楊海英『世界を不幸にする植民地主義国家・中国』

 2020年12月に徳間書店より刊行されました。電子書籍での購入です。本書は中国の独特なナショナリズムを「中国流官制ナショナリズム」と呼び、それが中国に支配されている地域や日本も含めてその近隣諸国にとって問題のある概念であるとともに、脅威となっていることを指摘します。本書が対象としている主要な(というかほぼ全ての)読者は日本人でしょうから、全体的には、日本人に中国への「甘い期待」というか「一方的な片想い」を見直すよう、提言する基調となっています。確かに、日本と中華人民共和国の国交成立(1972年)から1989年の天安門事件の頃までの「日中蜜月期」には、こうした提言が重要だったでしょうが、もう20年近くにわたって対中感情がずっと悪い日本社会においては、それを相対化する一般向け書籍の方が必要ではないか、とも思います。
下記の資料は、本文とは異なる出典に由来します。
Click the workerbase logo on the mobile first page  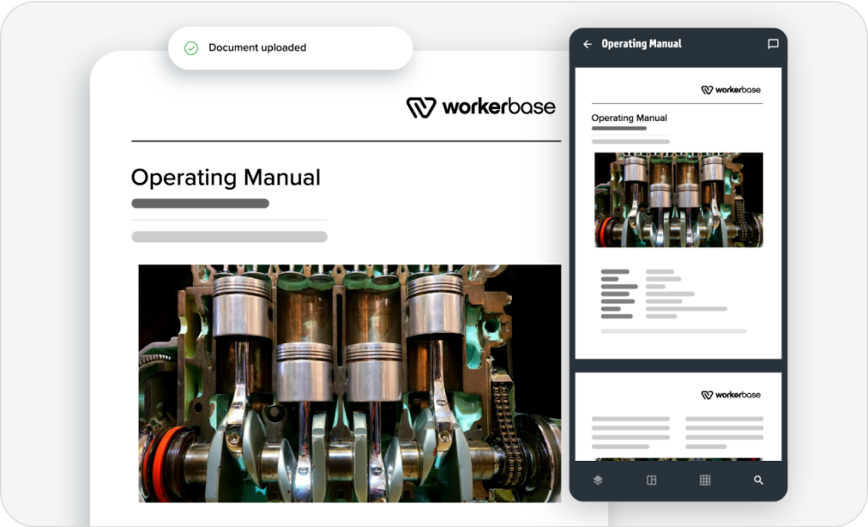coord(731,88)
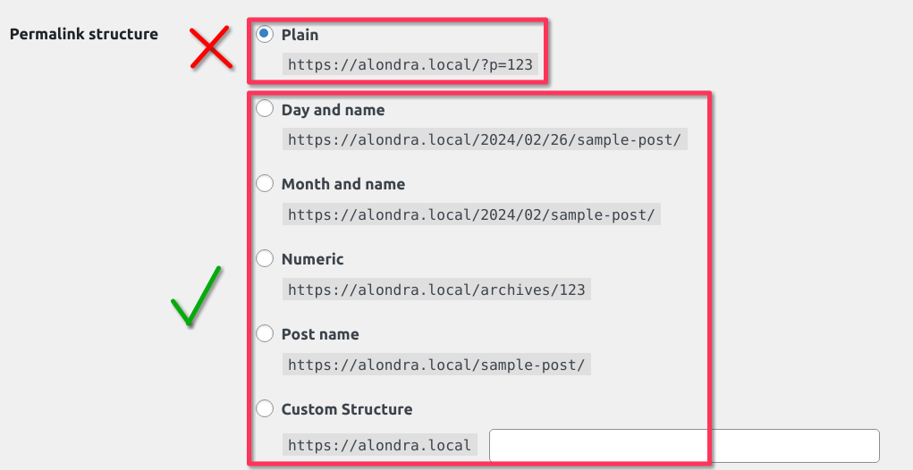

 ただ、日本では前近代より「中国」というか中華地域への憧憬が強く、「日中蜜月期」の「中国に好意的な」言説が今でも根強く残っているというか、払拭できていない側面も多分にあるでしょうし、何よりも、経済規模でも多くの分野の技術でも中国が日本を圧倒的に上回った現在、もはや日本は「中国に勝てない」ので中国に従属せよ、との言説(じっさいには、そこまで露骨な表現ではないとしても、実質的には中国への従属を日本に迫る見解は次第に増えているようにも思います)も今後強化されるでしょうから、本書のように「中国」を相対化し、突き放すような言説は現在でも日本社会において重要なのではないか、とも考えています。

 日本から中国への「一方的な片想い」の事例としては、たとえば中華人民共和国成立以前では、日本社会における孫文への高い評価や好感が挙げられています。その孫文は強烈な漢民族(という概念は当時確立される過程にあった、と言えるかもしれませんが)主義者で、ダイチン・グルン(大清帝国)が日清戦争で敗北したことも、「異民族王朝」打倒の好機として歓迎していたくらいですが(関連記事)、本書は、孫文に代表される「駆逐する側」に関心が集まりがちな日本では、「駆逐される側」にも視線を転じる必要があるのではないか、と提言しています。

 著者はモンゴル人なので、漢人に「駆逐される側」でも、とくにモンゴルに分量を割いています。近代史において、中華人民共和国成立前からモンゴル人は漢人による迫害を受けてきましたが、とくに文化大革命期には漢人を主体とする中国政府から大きな被害を受け、本書はこれを「ジェノサイド」と評価しています。本書によると、当時、内モンゴル自治区には約140万人のモンゴル人が暮らしており、そのうち約346000人が逮捕され、少なくとも27900人が殺害され、約12万人には身体に障害が残るほど虐待されました。その「ジェノサイド」を正当化する論理として、「文明人」対「野蛮人」という構図が理論化されていた、と本書は指摘します。もちろん、中華人民共和国においては、農耕地帯の漢人が「文明人」、草原のモンゴル人が「野蛮人」とされます。これは、中国共産党の独創ではなく、かなりのところ「中国」の伝統的な世界観に由来する、と言えるでしょう。一方で本書の記述からは、モンゴル人には漢人の風習が「野蛮」に見えるのだろうな、と思えるところもあります。当然のことではありますが、安易に「文明」と「野蛮」の構図を設定し、大前提とすべきではないでしょう。

 本書はおもにモンゴルを対象として、中華人民共和国の少数民族地域の支配を植民地と批判します。内モンゴル自治区と中国の他地域で少なくとも公式には法律の適用に違いはないでしょうから、内モンゴル自治区や新疆ウイグル自治区などを「植民地」と厳密に定義できないようにも思いますが、中華人民共和国の少数民族地域支配が「植民地的」であることは、中華人民共和国が拡張志向の強い帝国主義国家であることともに否定できないように思います。本書には、私の見識では気づかない誤りや誇張や偏見もあるでしょうが、全体的には、近年のモンゴル語教育をめぐる動向などからも、中華人民共和国の体制教義的な歴史観や世界観よりも本書で提示された見解の方がはるかに妥当である、と私は確信しています。